10.Experiences in construction of infection disease outpatient service
Xiahong DAI ; Bin DENG ; Wei XU ; Qi JIANG ; Jianjian WEI ; Guoping SHENG ; Yongguo LI ; Jianqi LIAN ; Yinghua LAN ; Junxiao LI ; Chunmei HUANG ; Lingling TANG ; Lanjuan LI
Chinese Journal of Clinical Infectious Diseases 2020;13(3):210-217
The infectious disease outpatient service as a frontier is an important fulcrum of public health service.

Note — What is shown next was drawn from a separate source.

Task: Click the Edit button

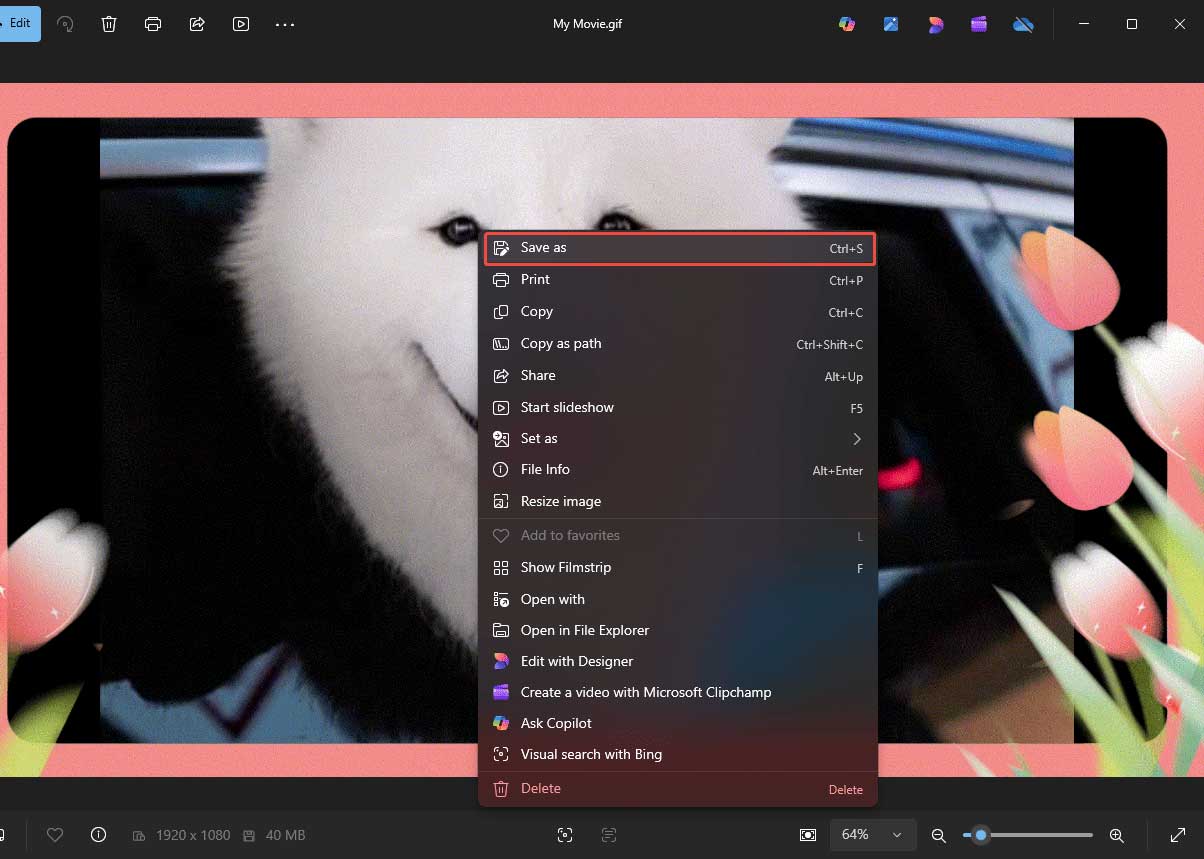Action: (19, 23)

Its standardized construction is an important support for ensuring medical safety, reducing nosocomial infections, and controlling the epidemic of infectious diseases. The sub-specialty outpatient service of infection diseases includes fever outpatient service, intestinal outpatient service, tuberculosis outpatient service, AIDS outpatient service, liver disease outpatient service, etc. According to the characteristics of each subspecialty outpatient service and combining with clinical practice, we elaborated the setting norms of subspecialty outpatient service for common infectious diseases from the perspective of planning and design, building layout, equipment and facilities configuration, staffing, daily management and demonstration.